_Exercise_: Copy out the passage on learning semantic parsers below word for word, from start to finish.

_Extract provided_:
┄┄┄┄┄┄
The problem of learning a semantic parser has been receiving significant attention. Semantic parsers map natural language into a logical form that can be executed on a knowledge base and return an answer (denotation). The early works use logical forms as supervision [1, 2, 3, 4]
, given a set of input sentences and their corresponding logical forms, learning a statistical semantic parser by weighting a set of rules mapping lexical items and syntactic patterns to their logical forms. Given an input, these rules are applied recursively to derive the most probable logical form. However, the tremendous labor needed for annotating logical forms has turned the trend to weak supervisionusing denotation of logical forms as the training target. It has been successfully applied in different fields including question-answering [5, 6, 7, 8] and robot navigation . All these works need hand-crafted grammars that are crucial in semantic parsing but pose an obstacle for generalization. Wang et al.  build semantic parsers in 7 different domains and hand engineer a separate grammar for each domain.
The rise of Seq2Seq model  provides an alternative method to tackle the mapping problem and no more manual grammars are needed. The ability to deal with sequences with changeable length as input and/or output has translated this model into applications including machine translation [11, 12], syntactic parsing , and question answering 
. All of these work do not need hand-crafted grammars and are so-called end-to-end learning. But they do not resolve the problem of supervision by denotation, which makes one step further and needs logic reasoning and operation. Our model adopts the encoder-decoder framework and tries to use denotation as the target of supervised learning. We take the advantage of the Seq2Seq model’s ability of tackling input/output with different length and grammar-free form to learn the mappings from natural language to logical forms. Our main focus is to infer logical forms from denotations in a generalizable way. We wish to add minimal extra constraints or manual features, so that it can be applied to other domains. For now, we can not infer correct logical forms all the time but we prove that the Seq2Seq model is capable of learning with noises in training data and the curriculum learning form mitigates this effect.
┄┄┄┄┄┄
_Data excerpt_:
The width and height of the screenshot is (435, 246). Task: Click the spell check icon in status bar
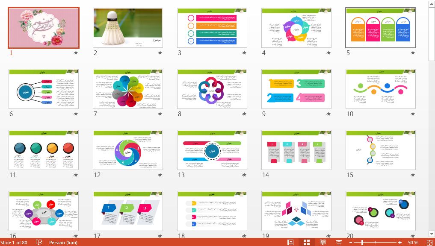(39, 242)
┄┄┄┄┄┄
_Solution_:
The problem of learning a semantic parser has been receiving significant attention. Semantic parsers map natural language into a logical form that can be executed on a knowledge base and return an answer (denotation). The early works use logical forms as supervision [1, 2, 3, 4]
, given a set of input sentences and their corresponding logical forms, learning a statistical semantic parser by weighting a set of rules mapping lexical items and syntactic patterns to their logical forms. Given an input, these rules are applied recursively to derive the most probable logical form. However, the tremendous labor needed for annotating logical forms has turned the trend to weak supervisionusing denotation of logical forms as the training target. It has been successfully applied in different fields including question-answering [5, 6, 7, 8] and robot navigation . All these works need hand-crafted grammars that are crucial in semantic parsing but pose an obstacle for generalization. Wang et al.  build semantic parsers in 7 different domains and hand engineer a separate grammar for each domain.
The rise of Seq2Seq model  provides an alternative method to tackle the mapping problem and no more manual grammars are needed. The ability to deal with sequences with changeable length as input and/or output has translated this model into applications including machine translation [11, 12], syntactic parsing , and question answering 
. All of these work do not need hand-crafted grammars and are so-called end-to-end learning. But they do not resolve the problem of supervision by denotation, which makes one step further and needs logic reasoning and operation. Our model adopts the encoder-decoder framework and tries to use denotation as the target of supervised learning. We take the advantage of the Seq2Seq model’s ability of tackling input/output with different length and grammar-free form to learn the mappings from natural language to logical forms. Our main focus is to infer logical forms from denotations in a generalizable way. We wish to add minimal extra constraints or manual features, so that it can be applied to other domains. For now, we can not infer correct logical forms all the time but we prove that the Seq2Seq model is capable of learning with noises in training data and the curriculum learning form mitigates this effect.